TASK ITEM >> Extract, from the listing that follows, each line containing the word "wszystkie".

RECORDS FOR PROCESSING >>
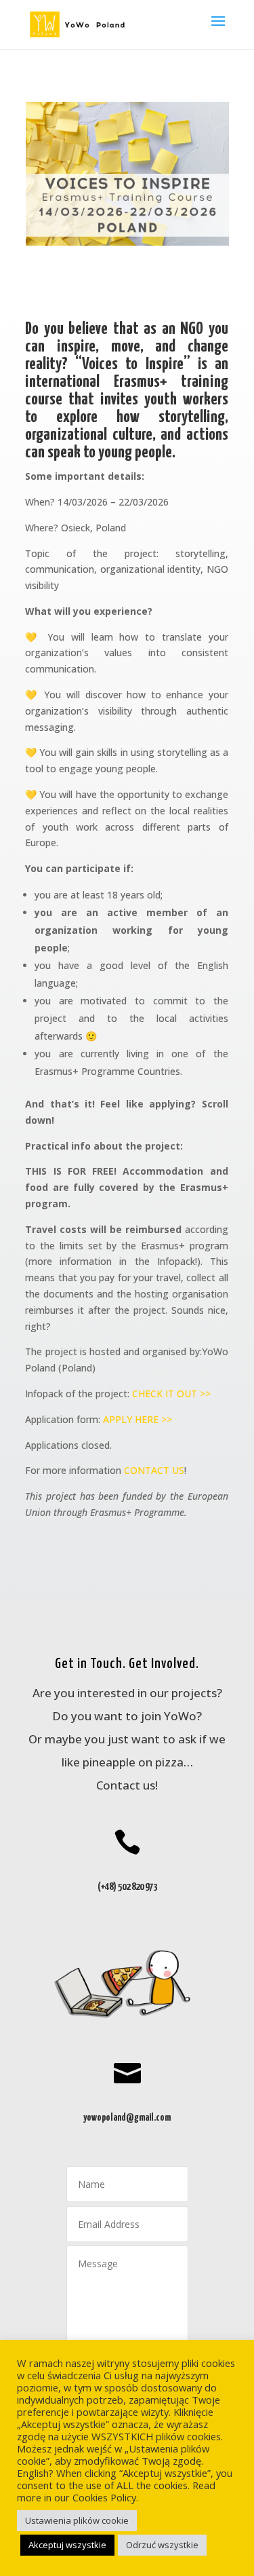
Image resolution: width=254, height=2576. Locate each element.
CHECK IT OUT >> (171, 1393)
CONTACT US (154, 1470)
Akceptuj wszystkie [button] (67, 2545)
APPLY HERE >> (137, 1419)
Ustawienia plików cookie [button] (77, 2520)
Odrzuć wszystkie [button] (162, 2545)
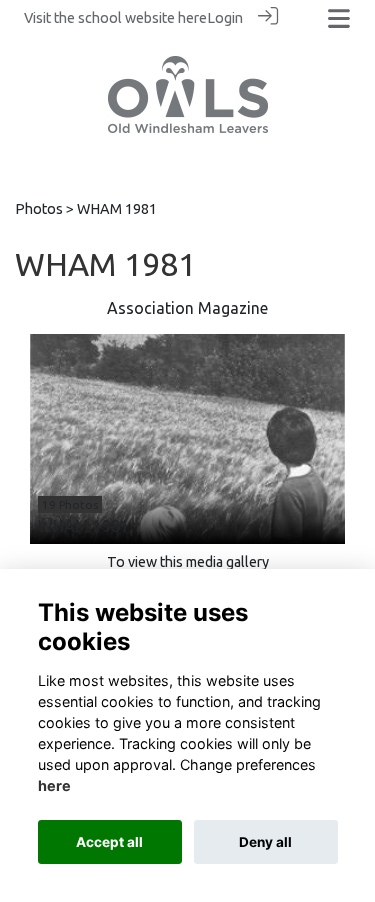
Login (225, 18)
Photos (39, 209)
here (192, 18)
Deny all (265, 842)
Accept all (109, 842)
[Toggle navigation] (339, 18)
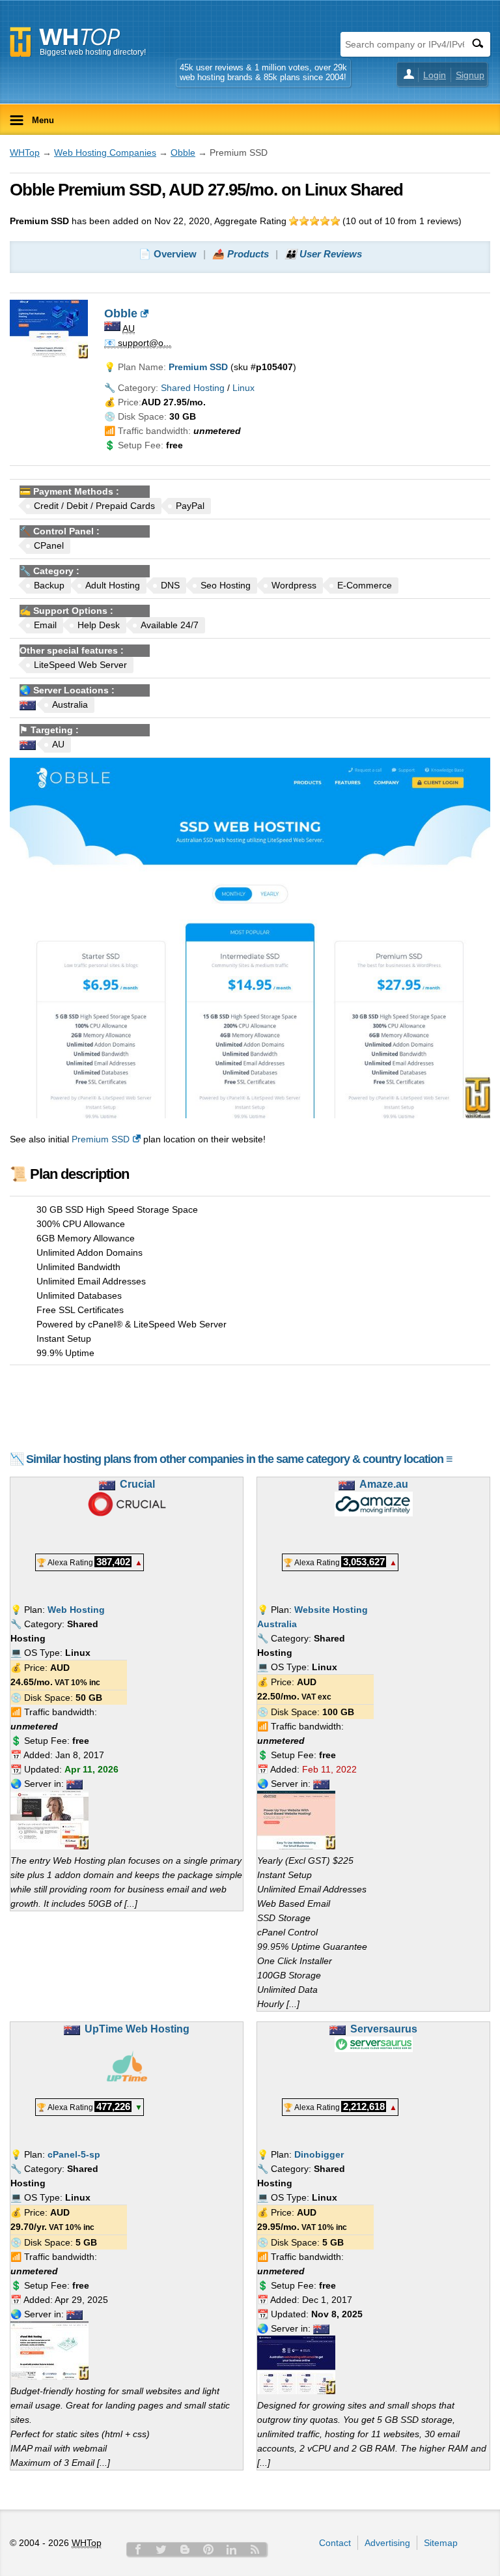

COMPLETED TASK >>
Akceptuj wszystkie [button] (67, 2545)
Odrzuć wszystkie [button] (162, 2545)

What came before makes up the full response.